--- Data for processing Enclosed Below ---

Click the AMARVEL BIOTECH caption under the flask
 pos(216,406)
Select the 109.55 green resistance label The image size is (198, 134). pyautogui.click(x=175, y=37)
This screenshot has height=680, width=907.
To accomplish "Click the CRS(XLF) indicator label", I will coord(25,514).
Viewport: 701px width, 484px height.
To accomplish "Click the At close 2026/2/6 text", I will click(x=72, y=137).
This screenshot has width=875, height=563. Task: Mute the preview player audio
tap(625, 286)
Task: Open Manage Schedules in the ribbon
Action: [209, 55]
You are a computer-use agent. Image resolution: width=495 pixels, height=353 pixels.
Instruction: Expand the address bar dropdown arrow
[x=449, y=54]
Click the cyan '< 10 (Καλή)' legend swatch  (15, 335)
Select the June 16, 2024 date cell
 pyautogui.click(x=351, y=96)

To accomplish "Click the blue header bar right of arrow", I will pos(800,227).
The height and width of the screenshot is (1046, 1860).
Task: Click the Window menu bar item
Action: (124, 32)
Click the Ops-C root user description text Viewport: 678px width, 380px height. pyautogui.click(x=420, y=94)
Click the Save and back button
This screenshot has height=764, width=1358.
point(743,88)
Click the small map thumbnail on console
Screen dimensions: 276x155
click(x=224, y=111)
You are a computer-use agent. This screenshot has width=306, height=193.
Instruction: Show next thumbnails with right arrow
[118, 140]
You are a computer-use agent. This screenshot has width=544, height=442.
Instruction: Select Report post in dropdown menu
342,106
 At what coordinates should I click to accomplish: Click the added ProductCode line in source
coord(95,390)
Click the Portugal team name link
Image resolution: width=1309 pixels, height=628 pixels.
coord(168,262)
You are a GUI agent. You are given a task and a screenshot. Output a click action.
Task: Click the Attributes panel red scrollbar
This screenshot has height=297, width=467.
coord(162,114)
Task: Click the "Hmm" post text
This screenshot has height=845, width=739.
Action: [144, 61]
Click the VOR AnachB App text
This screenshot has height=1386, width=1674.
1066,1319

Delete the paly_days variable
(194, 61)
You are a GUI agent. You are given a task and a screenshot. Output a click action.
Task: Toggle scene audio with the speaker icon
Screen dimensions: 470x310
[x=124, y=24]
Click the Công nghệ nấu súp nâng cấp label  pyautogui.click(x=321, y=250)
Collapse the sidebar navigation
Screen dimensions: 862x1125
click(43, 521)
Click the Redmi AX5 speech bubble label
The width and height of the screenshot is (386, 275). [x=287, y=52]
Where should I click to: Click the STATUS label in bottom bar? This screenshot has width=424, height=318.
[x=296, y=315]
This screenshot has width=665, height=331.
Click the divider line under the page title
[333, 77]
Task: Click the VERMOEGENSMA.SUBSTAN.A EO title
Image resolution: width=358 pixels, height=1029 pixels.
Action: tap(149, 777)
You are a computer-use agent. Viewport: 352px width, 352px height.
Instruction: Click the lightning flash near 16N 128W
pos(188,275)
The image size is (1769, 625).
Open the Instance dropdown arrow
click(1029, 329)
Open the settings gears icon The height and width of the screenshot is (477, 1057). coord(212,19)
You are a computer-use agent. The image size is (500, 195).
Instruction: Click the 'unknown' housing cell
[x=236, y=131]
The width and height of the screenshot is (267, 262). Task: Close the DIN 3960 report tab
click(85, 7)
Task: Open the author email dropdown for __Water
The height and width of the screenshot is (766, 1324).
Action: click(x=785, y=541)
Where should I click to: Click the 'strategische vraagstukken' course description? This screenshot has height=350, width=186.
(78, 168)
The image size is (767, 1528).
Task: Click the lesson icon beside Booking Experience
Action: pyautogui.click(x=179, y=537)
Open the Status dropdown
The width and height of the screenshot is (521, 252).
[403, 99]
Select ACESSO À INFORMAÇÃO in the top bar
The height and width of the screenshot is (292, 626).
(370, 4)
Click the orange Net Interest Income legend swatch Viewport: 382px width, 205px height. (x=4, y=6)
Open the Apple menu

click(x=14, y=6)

--- End of Enclosed Data for processing ---

The problem —
Return, word for word, the lines of the data above from the line with "This screenshot has height=680, width=907." through the line with "has width=306, height=193.", inclusive.

Answer section —
This screenshot has height=680, width=907.
To accomplish "Click the CRS(XLF) indicator label", I will coord(25,514).
Viewport: 701px width, 484px height.
To accomplish "Click the At close 2026/2/6 text", I will click(x=72, y=137).
This screenshot has width=875, height=563. Task: Mute the preview player audio
tap(625, 286)
Task: Open Manage Schedules in the ribbon
Action: [209, 55]
You are a computer-use agent. Image resolution: width=495 pixels, height=353 pixels.
Instruction: Expand the address bar dropdown arrow
[x=449, y=54]
Click the cyan '< 10 (Καλή)' legend swatch  (15, 335)
Select the June 16, 2024 date cell
 pyautogui.click(x=351, y=96)

To accomplish "Click the blue header bar right of arrow", I will pos(800,227).
The height and width of the screenshot is (1046, 1860).
Task: Click the Window menu bar item
Action: (124, 32)
Click the Ops-C root user description text Viewport: 678px width, 380px height. pyautogui.click(x=420, y=94)
Click the Save and back button
This screenshot has height=764, width=1358.
point(743,88)
Click the small map thumbnail on console
Screen dimensions: 276x155
click(x=224, y=111)
You are a computer-use agent. This screenshot has width=306, height=193.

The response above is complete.